Before it was bought by Lord Hillingdon in 1886, the portrait was in three distinguished collections. The first was that of George Blamire, described as 'barrister-at-law of Adam Street, Adelphi and Carlisle'. His executor's sale in November 1863 ran for two days, and the seventy-three pictures offered for sale were a wide ranging group including works by Rembrandt, Rubens, Jan Steen and van der Werff. It included two fine still-lives by de Heem and Rachel Ruysch, and the most expensive lot was an important altarpiece by Francesco Francia from S. Giobbe in Bologna. The portrait sold for £52.10 and it is interesting to note that it fetched more than two works from the collection which are now in the National Gallery, Coup de Lance by Rubens and Ecce Homo by Rembrandt. The portrait next appeared at auction as part of the celebrated Broderip collection, sold by the executors of Francis Broderip in February 1872. The collection had been built up by the lawyer and naturalist William Broderip, whose catholic tastes included an interest in seventeenth Century Dutch and Flemish paintings as well as early Victorian paintings, and who owned Holman Hunt's Hireling Shepherd. Francis Broderip continued to collect and the sale in 1872 included several fine works by Turner, as well as important early Victorian pictures.

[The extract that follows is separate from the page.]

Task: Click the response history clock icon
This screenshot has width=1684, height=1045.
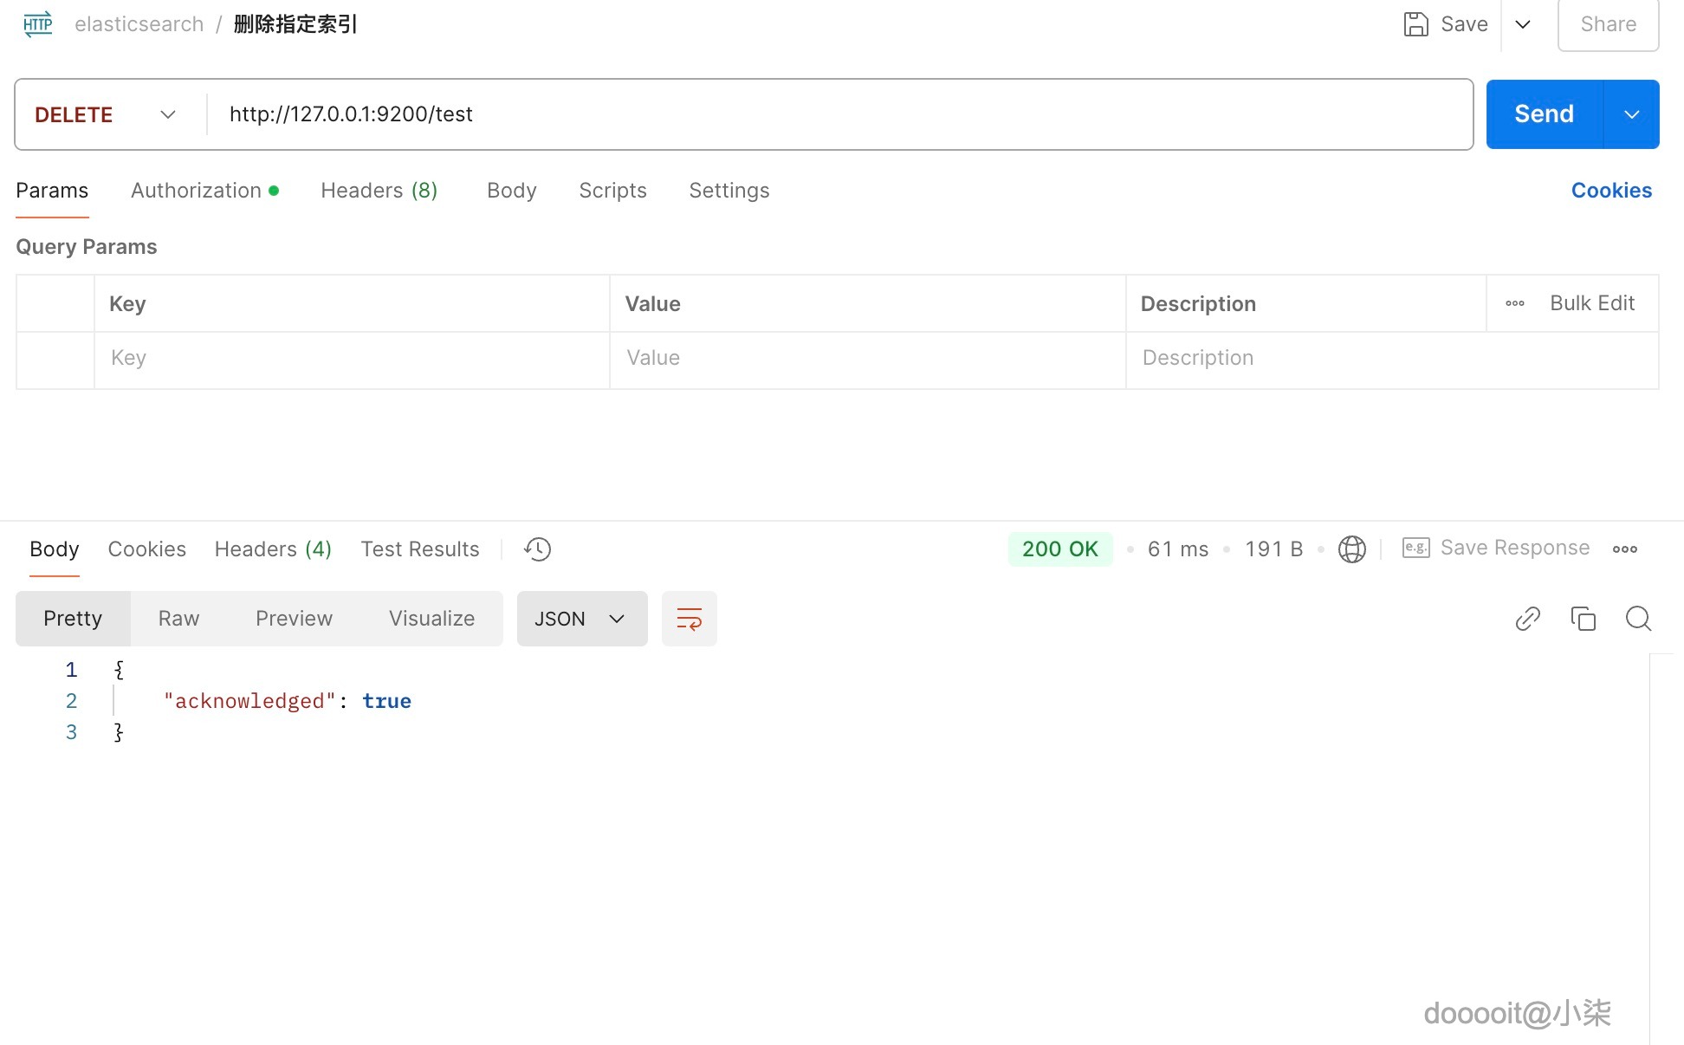Action: tap(537, 549)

The portrait was bought by Lord Hillingdon at the sale held by Samuel Addington's executors in 1886. Addington was a keen collector of miniatures and prints (he owned fine proofs for Turner's Liber Studiorum), as well as of paintings and watercolours. He was also an enthusiastic collector of Sevres porcelain, a passion which he shared with Lord HIllingdon. As fellow collectors they would certainly have known each other. The sale in 1886 comprised forty-nine watercolours and fifty-one oil paintings and included five watercolours by Turner, as well as works by Cox, Landseer and Nasmyth. The Hillingdon portrait fetched amongst the highest prices of the sale, being exceeded only by a Hobbema and an important Nasmyth landscape.
The present picture drew praise from the correspondent of The Times in 1886: "Of the oil paintings, a portrait of a lady as Evelina, with dark dishevelled hair against a sky background, life-size to waist, by Sir W. Beechey, R.A., which had been universally admired during the week, was the subject of a sharp contest between Mr. Joseph and Messrs. Colnaghi, which resulted in its bringing the very high price of £945."
It is interesting to note that the picture was once attributed to Sir William Beechey. It is an accomplished and sophisticated composition, quite different in style to what Beechey was painting in the 1780s. Beechey worked in Norwich from 1782 to 1787, when most of his work was of small scale pictures, owing a debt to Zoffany. It was only later when he became established in London that his paintings move closer to the more glamorous images of Lawrence and Hoppner. When sold as part of the celebrated Broderip collection in 1872, it was correctly attributed to Hoppner.